A management buyout (MBO) is a transaction in which the existing management team purchases the business from the current owner, typically with backing from private equity and/or bank debt. For the selling owner, an MBO offers continuity. The people who understand and care about the business become its new owners. For the management team, it is the opportunity to build personal wealth in a business they already know.
The management team does not need to fund the acquisition from their own savings. In a typical MBO structure, the team puts in a relatively small amount of personal capital (enough to demonstrate commitment) and the rest comes from a PE investor and senior bank debt. The team's equity stake. Usually 10 to 20% of the business. Is where the financial upside lies.
How is an MBO financed?
The capital structure varies depending on deal size, but typically:
| Source of capital | Typical proportion |
|---|---|
| Senior bank debt | 40 to 60% of enterprise value |
| PE equity | 25 to 45% of enterprise value |
| Management equity | 5 to 15% of enterprise value |
| Seller loan notes (deferred consideration) | 0 to 10% |
The PE firm's equity comes with governance requirements. Regular board reporting, financial targets, a planned exit in three to five years. This is the main constraint an MBO places on the management team: they will be answerable to an investor, not just to themselves.
What size of business suits an MBO?
MBOs work best for businesses with:
- EBITDA of £750k or above (below this, PE backing is difficult to secure; lower mid-market PE firms typically target £1m+ EBITDA)
- A capable management team of at least two or three senior people beyond the owner
- A stable, profitable trading history. Lenders need visibility on debt service
- A clear growth plan that the management team can articulate and believe in
The management team needs to be able to run the business credibly without the founder. If the business is entirely dependent on the owner, an MBO is not viable.
The process from the seller's perspective
- Owner indicates intention to sell and discusses options with a corporate finance adviser
- Management team is informed (timing is a judgment call. Usually before a broad market process begins)
- Management team appoints their own adviser (separate from the seller's adviser. Different interests)
- Management team prepares their business plan and approaches PE firms
- Seller and management team agree a price and structure
- PE firm conducts due diligence; legal documentation drafted and agreed
- Completion
The seller's primary negotiation is on price and the warranty package. The promises made in the sale agreement about the state of the business. MBO buyers typically push hard on warranties because they have limited resources to pursue claims compared to a large trade buyer.
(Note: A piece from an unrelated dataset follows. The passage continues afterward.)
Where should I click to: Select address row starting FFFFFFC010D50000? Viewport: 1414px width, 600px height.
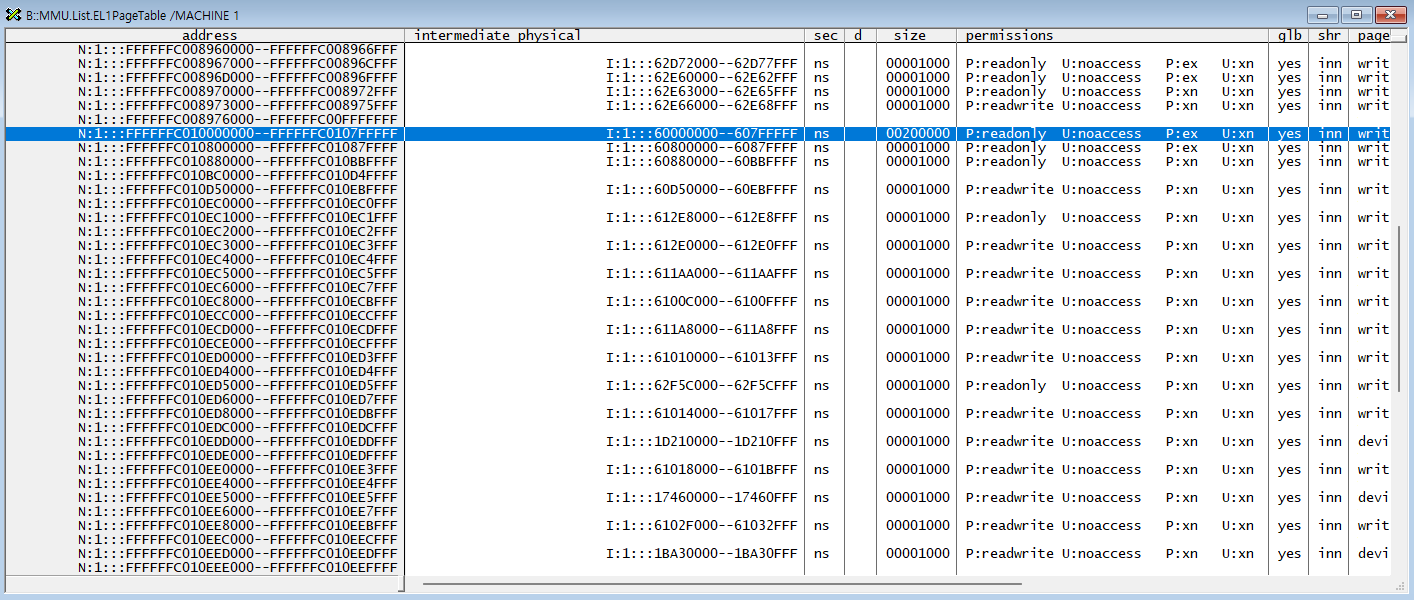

Frequently asked questions
Will my management team be able to raise PE backing? It depends on the business. Primarily on EBITDA, growth trajectory, and the credibility of the management team. Most PE firms want to back a team of at least two senior people with genuine operational authority. A business where one person holds all the key relationships and knowledge is harder to back on an MBO basis.
Should I approach a PE firm directly on behalf of my management team? No. The management team should appoint their own adviser and approach PE independently. The seller and management team have different interests in the negotiation. The seller wants the highest price, the management team wants the lowest. They need separate representation.
What warranties will I be asked to give on an MBO? Warranties are contractual promises about the state of the business at completion. That accounts are accurate, that contracts are in place, that there are no undisclosed liabilities. MBO buyers typically ask for the same warranty package as a trade buyer. Negotiate hard on the scope and financial cap on warranty claims.
Is an MBO faster than a trade sale? Sometimes. An MBO avoids the need to market the business to multiple buyers, which can shorten the timeline. But PE due diligence is rigorous, and management teams often take longer than expected to secure backing. A well-run trade sale process with a single preferred buyer can complete as quickly as an MBO.
What happens if the MBO team cannot raise the financing? The process collapses and the seller needs an alternative approach. Either a broader market process or a different route. This is one of the risks of an MBO-first approach. Many advisers recommend running a light parallel process so the seller is not solely reliant on the management team succeeding.